To Sherlock Holmes she is always the woman. I have seldom heard him mention her under any other name. In his eyes she eclipses and predominates the whole of her sex. It was not that he felt any emotion akin to love for Irene Adler. All emotions, and that one particularly, were abhorrent to his cold, precise but admirably balanced mind. He was, I take it, the most perfect reasoning and observing machine that the world has seen, but as a lover he would have placed himself in a false position. He never spoke of the softer passions, save with a gibe and a sneer. They were admirable things for the observer—excellent for drawing the veil from men’s motives and actions. But for the trained reasoner to admit such intrusions into his own delicate and finely adjusted temperament was to introduce a distracting factor which might throw a doubt upon all his mental results.
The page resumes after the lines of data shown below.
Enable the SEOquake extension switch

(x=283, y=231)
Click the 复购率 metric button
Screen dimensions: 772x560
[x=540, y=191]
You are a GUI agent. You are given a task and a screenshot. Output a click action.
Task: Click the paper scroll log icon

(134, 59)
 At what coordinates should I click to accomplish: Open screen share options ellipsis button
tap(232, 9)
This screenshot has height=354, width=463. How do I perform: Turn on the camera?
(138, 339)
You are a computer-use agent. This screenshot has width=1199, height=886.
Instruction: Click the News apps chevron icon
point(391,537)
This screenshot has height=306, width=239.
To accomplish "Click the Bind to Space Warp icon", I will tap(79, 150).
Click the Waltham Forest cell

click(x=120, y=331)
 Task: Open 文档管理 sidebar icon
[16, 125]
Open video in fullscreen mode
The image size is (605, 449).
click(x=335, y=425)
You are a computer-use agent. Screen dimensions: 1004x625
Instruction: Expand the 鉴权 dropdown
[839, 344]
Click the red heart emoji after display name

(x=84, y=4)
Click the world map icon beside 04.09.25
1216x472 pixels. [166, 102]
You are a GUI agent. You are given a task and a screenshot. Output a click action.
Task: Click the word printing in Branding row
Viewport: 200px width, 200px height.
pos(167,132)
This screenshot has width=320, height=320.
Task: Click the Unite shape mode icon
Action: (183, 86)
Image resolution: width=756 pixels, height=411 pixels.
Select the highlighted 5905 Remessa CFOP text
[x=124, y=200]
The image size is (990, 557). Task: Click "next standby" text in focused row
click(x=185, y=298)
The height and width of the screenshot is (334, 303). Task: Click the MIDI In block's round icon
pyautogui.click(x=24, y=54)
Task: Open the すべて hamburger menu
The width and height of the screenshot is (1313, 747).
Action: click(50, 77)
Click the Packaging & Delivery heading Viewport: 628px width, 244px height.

Grit in a sensitive instrument, or a crack in one of his own high-power lenses, would not be more disturbing than a strong emotion in a nature such as his. And yet there was but one woman to him, and that woman was the late Irene Adler, of dubious and questionable memory.

From "Silver Blaze", the first story in the The Memoirs:

I am afraid, Watson, that I shall have to go,” said Holmes, as we sat down together to our breakfast one morning.

“Go! Where to?”

“To Dartmoor; to King’s Pyland.”

Summary: The Adventures contains twelve stories:

(1) "A Scandal in Bohemia"
(2) "The Red-Headed League"
(3) "A Case of Identity"
(4) "The Boscombe Valley Mystery"
(5) "The Five Orange Pips"
(6) "The Man with the Twisted Lip"
(7) "The Adventure of the Blue Carbuncle"
(8) "The Adventure of the Speckled Band"
(9) "The Adventure of the Engineer's Thumb"
(10) "The Adventure of the Noble Bachelor"
(11) "The Adventure of the Beryl Coronet"
(12) "The Adventure of the Copper Beeches"

Of these, "A Scandal in Bohemia", "The Red-Headed League", "The Man with the Twisted Lip", "The Blue Carbuncle", and "The Speckled Band" consistently make favorites lists, with "The Red-Headed League" and "The Speckled Band" usually competing for the top spot. In his own list of twelve favorites, Doyle listed "The Speckled Band" and "The Red-Headed League" as #1 and #2, respectively, and also put on the list "A Scandal in Bohemia" (#5) and "The Five Orange Pips" (#7). Thus it seems fairly conclusive, between readers and the author, that the best of these are "The Adventure of the Speckled Band" and "The Red-Headed League". I think this makes considerable sense, because they are easily the most memorable. I've read all of these before, although it has been some years, and these were the two I remembered most, and whose details came back to me most quickly as I read.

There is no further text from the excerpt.